For more details about the token-classification task, check out its dedicated page! You will find examples and related materials.

Recommended models

dslim/bert-base-NER: A robust performance model to identify people, locations, organizations and names of miscellaneous entities.
FacebookAI/xlm-roberta-large-finetuned-conll03-english: A strong model to identify people, locations, organizations and names in multiple languages.
blaze999/Medical-NER: A token classification model specialized on medical entity recognition.

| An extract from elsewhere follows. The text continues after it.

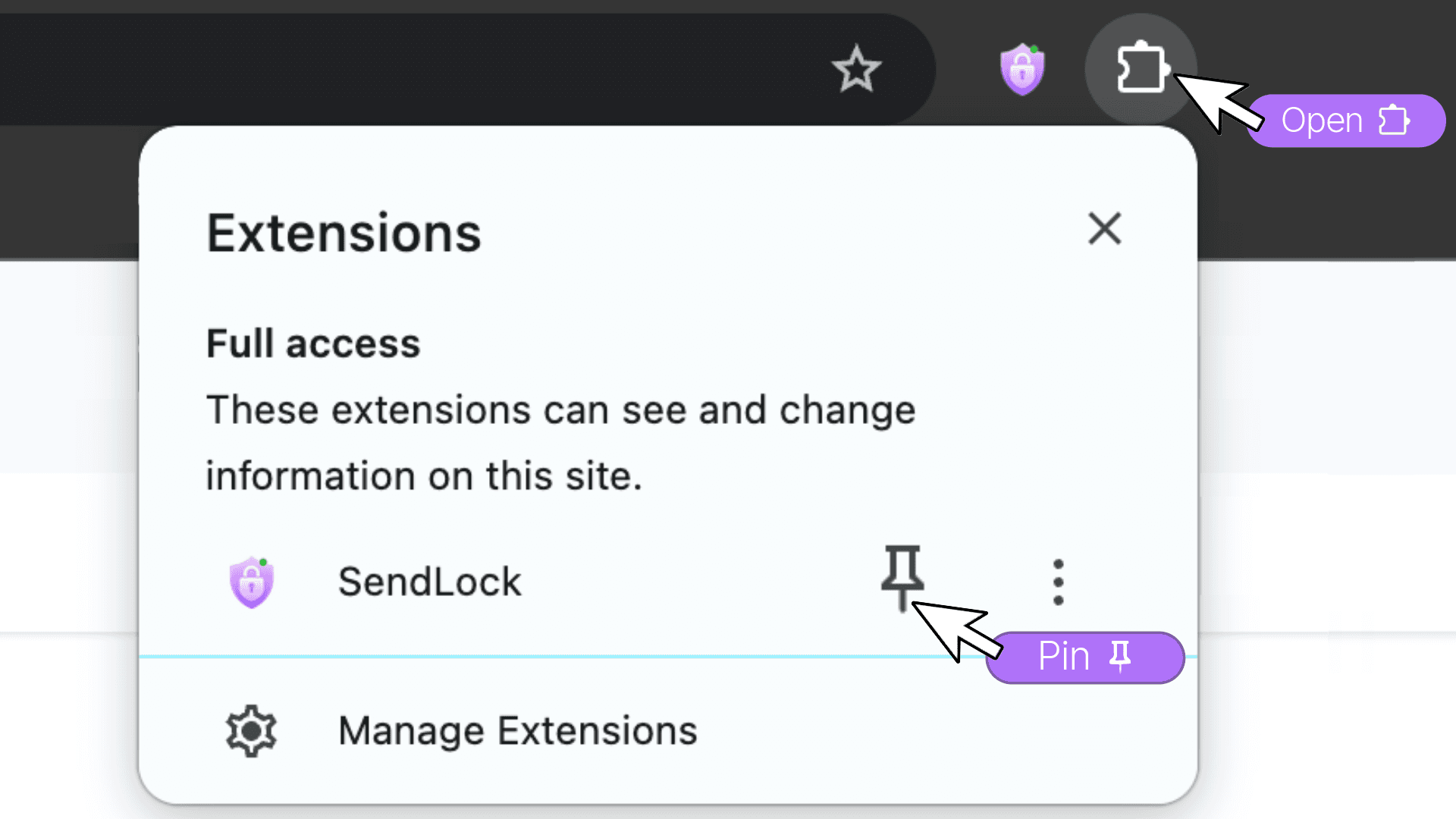Viewport: 1456px width, 819px height.
Task: Click the white arrow pointing at the SendLock pushpin
Action: [956, 629]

Explore all available models and find the one that suits you best here.

Using the API

Language

Client

Provider

Settings

from huggingface_hub import InferenceClient

client = InferenceClient(
    provider="hf-inference",
    api_key="hf_xxxxxxxxxxxxxxxxxxxxxxxx",
)

result = client.token_classification(
    inputs="My name is Sarah Jessica Parker but you can call me Jessica",
    model="dslim/bert-base-NER",
)

API specification

Request

Headers
authorization	string	Authentication header in the form `'Bearer: hf_**'` when `hf_**` is a personal user access token with “Inference Providers” permission. You can generate one from your settings page.

Payload
inputs*	string	The input text data
parameters	object
ignore_labels	string[]	A list of labels to ignore
stride	integer	The number of overlapping tokens between chunks when splitting the input text.
aggregation_strategy	string	One of the following:
(#1)	’none’	Do not aggregate tokens
(#2)	’simple’	Group consecutive tokens with the same label in a single entity.
(#3)	’first’	Similar to “simple”, also preserves word integrity (use the label predicted for the first token in a word).
(#4)	’average’	Similar to “simple”, also preserves word integrity (uses the label with the highest score, averaged across the word’s tokens).
(#5)	’max’	Similar to “simple”, also preserves word integrity (uses the label with the highest score across the word’s tokens).

Response

Body
(array)	object[]	Output is an array of objects.
entity_group	string	The predicted label for a group of one or more tokens
entity	string	The predicted label for a single token
score	number	The associated score / probability
word	string	The corresponding text
start	integer	The character position in the input where this group begins.
end	integer	The character position in the input where this group ends.